The request: Reproduce the rows below word for word, leaving the pictures out.

Entries supplied:
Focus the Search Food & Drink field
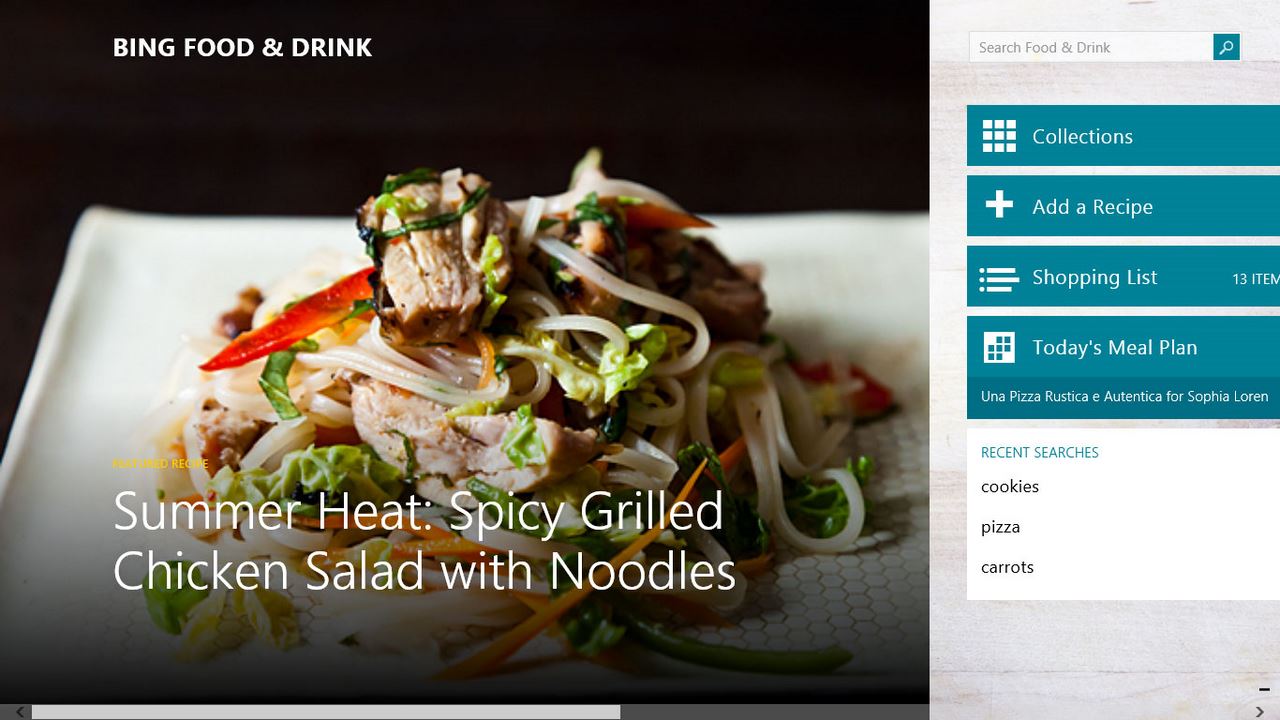This screenshot has width=1280, height=720. click(x=1091, y=47)
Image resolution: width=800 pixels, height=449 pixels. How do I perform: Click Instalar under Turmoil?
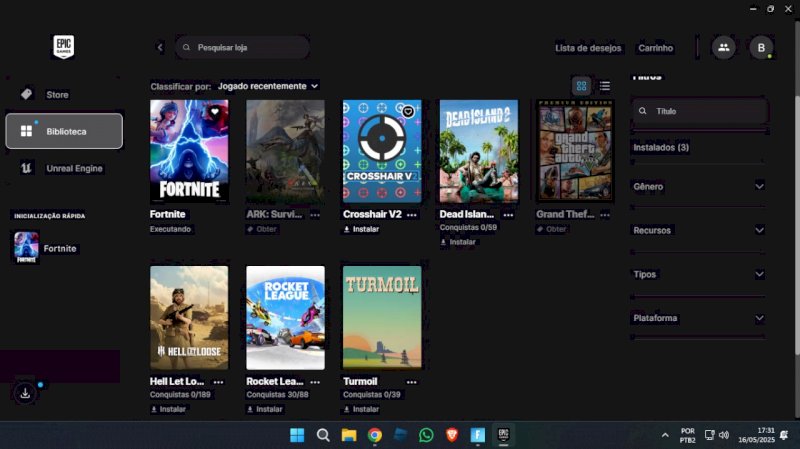361,409
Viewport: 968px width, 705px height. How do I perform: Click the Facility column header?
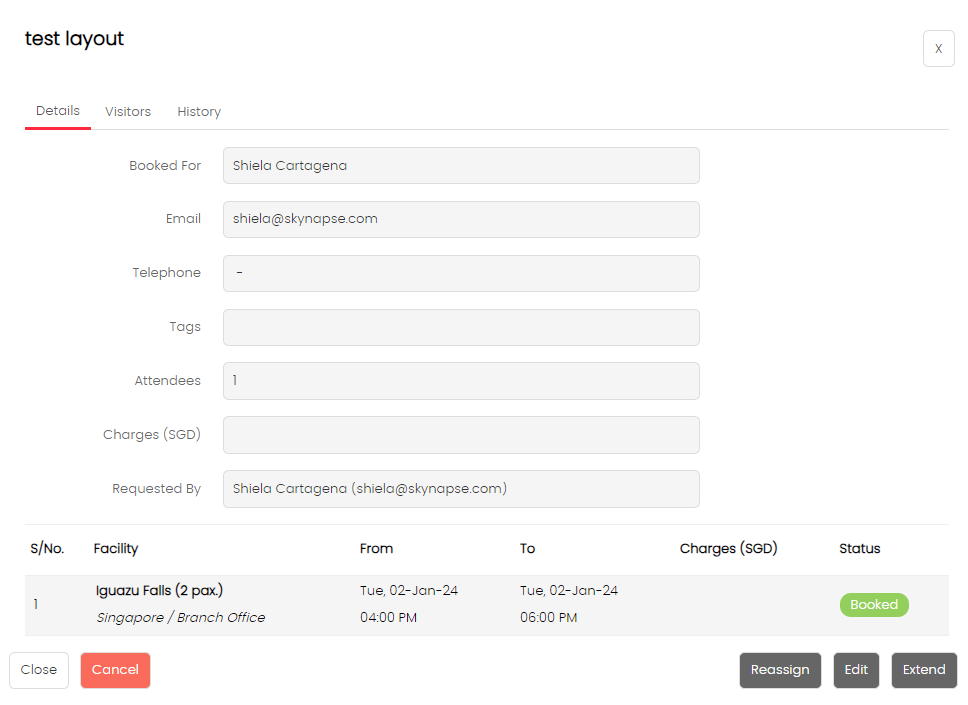[x=116, y=549]
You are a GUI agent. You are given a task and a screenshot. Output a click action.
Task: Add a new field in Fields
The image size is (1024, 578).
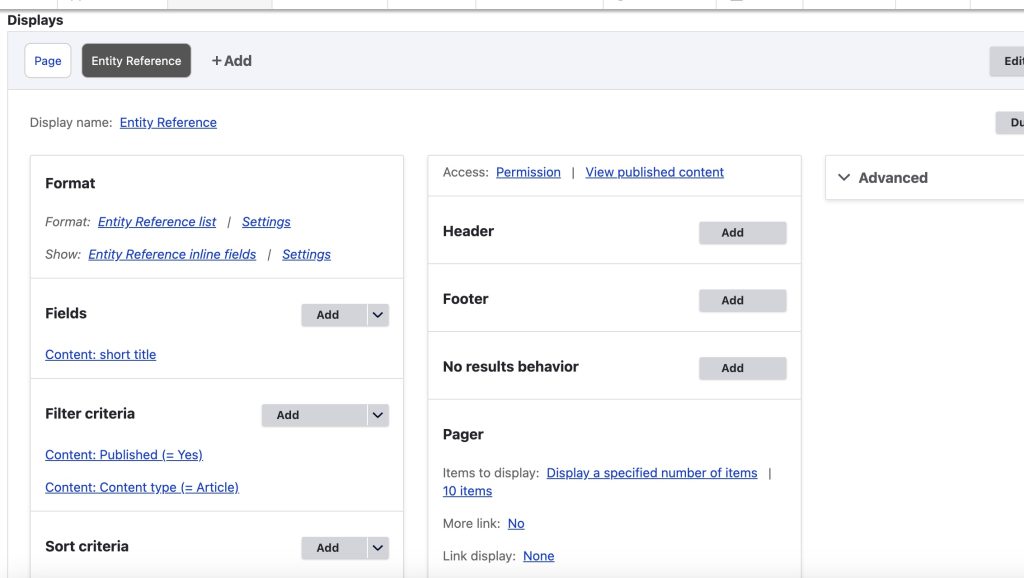click(x=328, y=315)
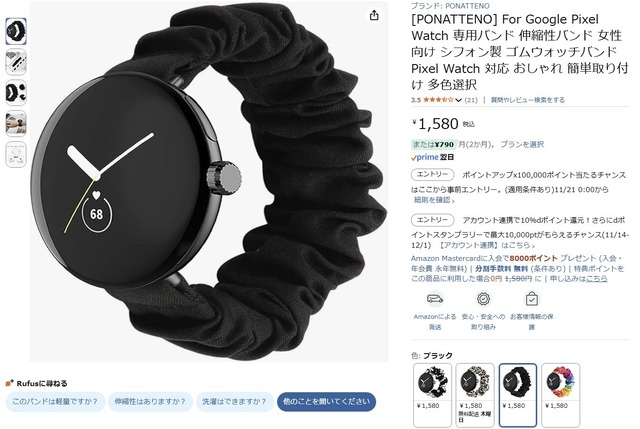
Task: Choose the solid black color swatch
Action: [518, 394]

Correct result:
Focus the Search Food & Drink field
This screenshot has width=1280, height=720. click(x=1091, y=47)
Image resolution: width=800 pixels, height=449 pixels. How do I perform: Click Instalar under Turmoil?
361,409
Viewport: 968px width, 705px height. How do I perform: Click the Facility column header?
[x=116, y=549]
You are a GUI agent. You are given a task and a screenshot. Output a click action.
Task: Add a new field in Fields
The image size is (1024, 578).
click(x=328, y=315)
Task: Choose the solid black color swatch
Action: [518, 394]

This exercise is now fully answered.